--- Provided material ---

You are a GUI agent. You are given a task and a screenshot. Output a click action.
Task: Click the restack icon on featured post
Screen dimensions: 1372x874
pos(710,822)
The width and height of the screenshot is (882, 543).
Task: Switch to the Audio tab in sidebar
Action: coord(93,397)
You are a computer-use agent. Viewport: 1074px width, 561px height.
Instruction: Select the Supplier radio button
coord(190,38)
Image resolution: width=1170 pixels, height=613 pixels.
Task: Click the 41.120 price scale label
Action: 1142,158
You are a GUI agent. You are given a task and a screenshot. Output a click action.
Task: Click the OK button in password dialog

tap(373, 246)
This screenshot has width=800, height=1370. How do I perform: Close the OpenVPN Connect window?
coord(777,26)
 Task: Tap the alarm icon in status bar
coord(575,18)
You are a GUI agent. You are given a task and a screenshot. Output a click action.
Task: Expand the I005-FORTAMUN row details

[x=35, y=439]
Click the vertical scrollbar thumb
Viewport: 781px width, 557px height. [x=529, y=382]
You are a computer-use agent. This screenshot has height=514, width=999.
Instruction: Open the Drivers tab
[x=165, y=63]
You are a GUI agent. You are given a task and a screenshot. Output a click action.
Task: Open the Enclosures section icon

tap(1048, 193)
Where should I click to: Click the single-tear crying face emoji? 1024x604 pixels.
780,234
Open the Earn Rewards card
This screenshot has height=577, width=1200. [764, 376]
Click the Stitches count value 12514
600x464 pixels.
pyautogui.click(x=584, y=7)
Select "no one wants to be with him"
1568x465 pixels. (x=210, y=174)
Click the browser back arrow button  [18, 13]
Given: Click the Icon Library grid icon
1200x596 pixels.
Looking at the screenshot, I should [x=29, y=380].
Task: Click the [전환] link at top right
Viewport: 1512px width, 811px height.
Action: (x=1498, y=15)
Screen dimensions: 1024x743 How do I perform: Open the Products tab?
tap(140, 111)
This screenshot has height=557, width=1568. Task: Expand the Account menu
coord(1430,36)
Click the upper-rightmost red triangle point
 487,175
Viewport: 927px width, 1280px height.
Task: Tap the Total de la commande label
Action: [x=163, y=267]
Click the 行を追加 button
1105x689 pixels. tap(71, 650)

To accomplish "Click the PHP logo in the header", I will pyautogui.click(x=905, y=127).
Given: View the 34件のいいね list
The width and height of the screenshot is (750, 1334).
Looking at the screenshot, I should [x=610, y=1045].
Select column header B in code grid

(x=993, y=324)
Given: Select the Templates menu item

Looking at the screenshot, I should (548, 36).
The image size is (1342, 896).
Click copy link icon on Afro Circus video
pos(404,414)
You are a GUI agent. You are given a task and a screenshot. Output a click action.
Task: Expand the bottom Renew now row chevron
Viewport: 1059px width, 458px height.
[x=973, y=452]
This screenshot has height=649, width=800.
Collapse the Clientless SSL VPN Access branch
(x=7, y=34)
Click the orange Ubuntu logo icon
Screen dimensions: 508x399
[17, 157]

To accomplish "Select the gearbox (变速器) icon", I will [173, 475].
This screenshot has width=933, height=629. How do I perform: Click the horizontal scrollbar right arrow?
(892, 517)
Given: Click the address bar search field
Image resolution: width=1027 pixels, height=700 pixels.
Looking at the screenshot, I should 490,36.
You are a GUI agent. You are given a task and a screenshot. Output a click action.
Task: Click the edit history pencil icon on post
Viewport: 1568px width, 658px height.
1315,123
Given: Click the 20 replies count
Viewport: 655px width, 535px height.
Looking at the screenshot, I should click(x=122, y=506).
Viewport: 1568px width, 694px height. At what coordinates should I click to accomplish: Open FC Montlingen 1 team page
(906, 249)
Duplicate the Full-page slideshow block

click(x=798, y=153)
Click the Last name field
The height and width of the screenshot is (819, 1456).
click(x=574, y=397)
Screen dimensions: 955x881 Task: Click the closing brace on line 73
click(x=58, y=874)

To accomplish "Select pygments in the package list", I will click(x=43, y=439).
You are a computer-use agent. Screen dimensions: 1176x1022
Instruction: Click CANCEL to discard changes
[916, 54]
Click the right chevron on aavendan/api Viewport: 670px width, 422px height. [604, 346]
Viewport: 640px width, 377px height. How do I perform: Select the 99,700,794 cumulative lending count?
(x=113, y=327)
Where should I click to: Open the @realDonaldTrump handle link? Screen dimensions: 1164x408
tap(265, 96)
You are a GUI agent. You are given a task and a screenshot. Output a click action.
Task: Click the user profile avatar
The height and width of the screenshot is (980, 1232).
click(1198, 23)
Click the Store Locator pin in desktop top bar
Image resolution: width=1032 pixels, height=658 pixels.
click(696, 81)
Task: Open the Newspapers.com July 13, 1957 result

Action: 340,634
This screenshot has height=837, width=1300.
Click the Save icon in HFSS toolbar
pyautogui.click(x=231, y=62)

---

Transcribe every record exactly.

You are a GUI agent. You are given a task and a screenshot. Output a click action.
Task: Click the restack icon on featured post
Screen dimensions: 1372x874
pos(710,822)
The width and height of the screenshot is (882, 543).
Task: Switch to the Audio tab in sidebar
Action: coord(93,397)
You are a computer-use agent. Viewport: 1074px width, 561px height.
Instruction: Select the Supplier radio button
coord(190,38)
Image resolution: width=1170 pixels, height=613 pixels.
Task: Click the 41.120 price scale label
Action: 1142,158
You are a GUI agent. You are given a task and a screenshot. Output a click action.
Task: Click the OK button in password dialog

tap(373, 246)
This screenshot has width=800, height=1370. How do I perform: Close the OpenVPN Connect window?
coord(777,26)
 Task: Tap the alarm icon in status bar
coord(575,18)
You are a GUI agent. You are given a task and a screenshot. Output a click action.
Task: Expand the I005-FORTAMUN row details

[x=35, y=439]
Click the vertical scrollbar thumb
Viewport: 781px width, 557px height. [x=529, y=382]
You are a computer-use agent. This screenshot has height=514, width=999.
Instruction: Open the Drivers tab
[x=165, y=63]
You are a GUI agent. You are given a task and a screenshot. Output a click action.
Task: Open the Enclosures section icon

tap(1048, 193)
Where should I click to: Click the single-tear crying face emoji? 1024x604 pixels.
780,234
Open the Earn Rewards card
This screenshot has height=577, width=1200. [764, 376]
Click the Stitches count value 12514
600x464 pixels.
pyautogui.click(x=584, y=7)
Select "no one wants to be with him"
1568x465 pixels. (x=210, y=174)
Click the browser back arrow button  [18, 13]
Given: Click the Icon Library grid icon
1200x596 pixels.
Looking at the screenshot, I should [x=29, y=380].
Task: Click the [전환] link at top right
Viewport: 1512px width, 811px height.
Action: (x=1498, y=15)
Screen dimensions: 1024x743 How do I perform: Open the Products tab?
tap(140, 111)
This screenshot has height=557, width=1568. Task: Expand the Account menu
coord(1430,36)
Click the upper-rightmost red triangle point
 487,175
Viewport: 927px width, 1280px height.
Task: Tap the Total de la commande label
Action: [x=163, y=267]
Click the 行を追加 button
1105x689 pixels. tap(71, 650)

To accomplish "Click the PHP logo in the header", I will pyautogui.click(x=905, y=127).
Given: View the 34件のいいね list
The width and height of the screenshot is (750, 1334).
Looking at the screenshot, I should [x=610, y=1045].
Select column header B in code grid

(x=993, y=324)
Given: Select the Templates menu item

Looking at the screenshot, I should (548, 36).
The image size is (1342, 896).
Click copy link icon on Afro Circus video
pos(404,414)
You are a GUI agent. You are given a task and a screenshot. Output a click action.
Task: Expand the bottom Renew now row chevron
Viewport: 1059px width, 458px height.
[x=973, y=452]
This screenshot has height=649, width=800.
Collapse the Clientless SSL VPN Access branch
(x=7, y=34)
Click the orange Ubuntu logo icon
Screen dimensions: 508x399
[17, 157]

To accomplish "Select the gearbox (变速器) icon", I will [173, 475].
This screenshot has width=933, height=629. How do I perform: Click the horizontal scrollbar right arrow?
(892, 517)
Given: Click the address bar search field
Image resolution: width=1027 pixels, height=700 pixels.
Looking at the screenshot, I should 490,36.
You are a GUI agent. You are given a task and a screenshot. Output a click action.
Task: Click the edit history pencil icon on post
Viewport: 1568px width, 658px height.
1315,123
Given: Click the 20 replies count
Viewport: 655px width, 535px height.
Looking at the screenshot, I should click(x=122, y=506).
Viewport: 1568px width, 694px height. At what coordinates should I click to accomplish: Open FC Montlingen 1 team page
(906, 249)
Duplicate the Full-page slideshow block

click(x=798, y=153)
Click the Last name field
The height and width of the screenshot is (819, 1456).
click(x=574, y=397)
Screen dimensions: 955x881 Task: Click the closing brace on line 73
click(x=58, y=874)

To accomplish "Select pygments in the package list", I will click(x=43, y=439).
You are a computer-use agent. Screen dimensions: 1176x1022
Instruction: Click CANCEL to discard changes
[916, 54]
Click the right chevron on aavendan/api Viewport: 670px width, 422px height. [604, 346]
Viewport: 640px width, 377px height. How do I perform: Select the 99,700,794 cumulative lending count?
(x=113, y=327)
Where should I click to: Open the @realDonaldTrump handle link? Screen dimensions: 1164x408
tap(265, 96)
You are a GUI agent. You are given a task and a screenshot. Output a click action.
Task: Click the user profile avatar
The height and width of the screenshot is (980, 1232).
click(1198, 23)
Click the Store Locator pin in desktop top bar
Image resolution: width=1032 pixels, height=658 pixels.
click(696, 81)
Task: Open the Newspapers.com July 13, 1957 result

Action: 340,634
This screenshot has height=837, width=1300.
Click the Save icon in HFSS toolbar
pyautogui.click(x=231, y=62)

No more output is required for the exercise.